Lo sviluppo di un gruppo di macchie, partendo dalla macchia di origine, può durare per un tempo
superiore all’intera rotazione solare. Il gruppo, che partecipa alla rotazione, scompare quindi al
lembo ovest, per riapparire, dopo 13 giorni e mezzo al lembo est. Nel momento di massimo
sviluppo un gruppo di macchie può avere diametro fino a 100 000 km o più.
Raggiunto il massimo, fra il 12° e il 16° giorno, il gruppo di macchie comincia a dissolversi.

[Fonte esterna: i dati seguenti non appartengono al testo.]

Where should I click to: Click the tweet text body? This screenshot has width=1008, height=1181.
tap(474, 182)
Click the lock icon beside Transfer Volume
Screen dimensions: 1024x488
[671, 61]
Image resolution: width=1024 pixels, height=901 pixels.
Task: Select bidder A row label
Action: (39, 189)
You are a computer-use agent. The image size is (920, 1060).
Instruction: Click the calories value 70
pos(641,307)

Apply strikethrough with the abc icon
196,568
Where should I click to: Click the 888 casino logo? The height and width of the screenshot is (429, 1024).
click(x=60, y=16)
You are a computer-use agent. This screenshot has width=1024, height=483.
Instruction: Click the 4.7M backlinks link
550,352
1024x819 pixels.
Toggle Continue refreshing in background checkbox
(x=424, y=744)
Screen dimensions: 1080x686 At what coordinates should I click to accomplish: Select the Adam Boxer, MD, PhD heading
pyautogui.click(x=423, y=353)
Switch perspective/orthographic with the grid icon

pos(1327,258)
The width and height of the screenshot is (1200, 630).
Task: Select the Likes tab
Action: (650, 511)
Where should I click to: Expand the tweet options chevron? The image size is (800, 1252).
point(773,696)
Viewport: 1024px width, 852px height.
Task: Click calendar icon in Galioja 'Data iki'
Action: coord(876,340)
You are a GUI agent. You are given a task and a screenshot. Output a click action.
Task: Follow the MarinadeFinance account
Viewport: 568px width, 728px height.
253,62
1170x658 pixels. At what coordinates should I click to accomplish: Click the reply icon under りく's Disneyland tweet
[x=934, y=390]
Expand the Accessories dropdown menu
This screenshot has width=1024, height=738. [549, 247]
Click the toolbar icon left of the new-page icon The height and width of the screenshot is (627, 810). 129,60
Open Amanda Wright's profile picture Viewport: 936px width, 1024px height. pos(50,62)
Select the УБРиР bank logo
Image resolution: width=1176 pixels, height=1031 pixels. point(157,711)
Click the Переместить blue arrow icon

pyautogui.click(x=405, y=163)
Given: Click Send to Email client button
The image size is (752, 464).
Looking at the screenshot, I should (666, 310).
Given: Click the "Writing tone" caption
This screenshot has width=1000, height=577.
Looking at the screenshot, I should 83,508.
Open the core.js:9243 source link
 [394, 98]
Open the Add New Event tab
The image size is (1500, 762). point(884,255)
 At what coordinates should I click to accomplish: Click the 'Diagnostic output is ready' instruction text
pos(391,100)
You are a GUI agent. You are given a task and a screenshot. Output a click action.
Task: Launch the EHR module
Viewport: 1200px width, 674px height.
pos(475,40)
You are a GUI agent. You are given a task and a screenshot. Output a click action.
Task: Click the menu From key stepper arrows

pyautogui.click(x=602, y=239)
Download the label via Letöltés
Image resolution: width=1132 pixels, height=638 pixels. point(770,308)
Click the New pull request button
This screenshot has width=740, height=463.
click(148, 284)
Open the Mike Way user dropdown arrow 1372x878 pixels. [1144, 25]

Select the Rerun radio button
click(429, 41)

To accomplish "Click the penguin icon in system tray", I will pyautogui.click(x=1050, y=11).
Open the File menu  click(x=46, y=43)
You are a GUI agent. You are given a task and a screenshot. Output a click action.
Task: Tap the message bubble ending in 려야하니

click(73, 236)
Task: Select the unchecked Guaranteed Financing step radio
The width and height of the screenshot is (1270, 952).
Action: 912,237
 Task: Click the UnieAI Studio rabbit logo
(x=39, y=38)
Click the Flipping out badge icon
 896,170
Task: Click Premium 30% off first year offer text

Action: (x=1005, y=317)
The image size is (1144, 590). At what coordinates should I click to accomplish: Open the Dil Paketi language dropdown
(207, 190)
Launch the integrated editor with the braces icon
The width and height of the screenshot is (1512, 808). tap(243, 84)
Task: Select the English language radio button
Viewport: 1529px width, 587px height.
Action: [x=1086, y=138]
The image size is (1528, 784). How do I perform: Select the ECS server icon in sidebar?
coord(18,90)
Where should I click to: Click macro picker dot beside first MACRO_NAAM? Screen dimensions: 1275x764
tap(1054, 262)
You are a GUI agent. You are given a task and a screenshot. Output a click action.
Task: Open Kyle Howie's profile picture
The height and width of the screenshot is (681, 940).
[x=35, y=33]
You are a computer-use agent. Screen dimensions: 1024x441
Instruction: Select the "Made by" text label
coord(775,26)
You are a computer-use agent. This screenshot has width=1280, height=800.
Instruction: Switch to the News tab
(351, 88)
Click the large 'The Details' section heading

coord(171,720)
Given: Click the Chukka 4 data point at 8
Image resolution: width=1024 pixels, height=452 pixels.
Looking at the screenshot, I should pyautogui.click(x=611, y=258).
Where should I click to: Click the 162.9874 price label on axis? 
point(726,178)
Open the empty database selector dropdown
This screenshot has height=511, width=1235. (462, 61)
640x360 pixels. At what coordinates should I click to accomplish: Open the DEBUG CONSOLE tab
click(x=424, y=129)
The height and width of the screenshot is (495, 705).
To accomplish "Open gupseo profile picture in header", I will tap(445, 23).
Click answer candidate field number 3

Lentamente le macchie scompaiono, finché, dopo un periodo di 40-50 giorni, restano soltanto una
o due minuscole macchioline (una delle quali è la macchia di testa), da cui poi, col passare del
tempo, si origina un nuovo gruppo.
Le macchie solari sono sedi di intensi moti convettivi, con struttura vorticosa. In altri termini, gas
solari salgono a spirale dall’interno della macchia, con velocità di alcuni chilometri al secondo,
espandendosi e quindi raffreddandosi. La diminuzione di temperatura dei gas comporta una
minore luminosità della macchia.
Ora sappiamo che la vera natura delle macchie solari è dovuta alla rotazione differenziale del
Sole, più veloce all’equatore e più lenta ai poli, che provoca l’attorcigliamento localizzato di correnti
convettive e del loro campo magnetico. Questi tubi di plasma si isolano dal resto delle correnti
convettive sottostanti la fotosfera e impediscono che il trasporto energetico generale li riscaldi, per
questo sono più fredde.
Quando emergono in superficie, come viene mostrato dal filmato – che ricorda la polvere di cacao
che emerge dalla schiuma di un cappuccino, si possono vedere gli archi di materia magnetizzata, i
vortici magnetici del plasma talmente attorcigliati che alla fine si possono rompere liberando
energia equivalente a migliaia di bombe nucleari: i magnifici brillamenti solari.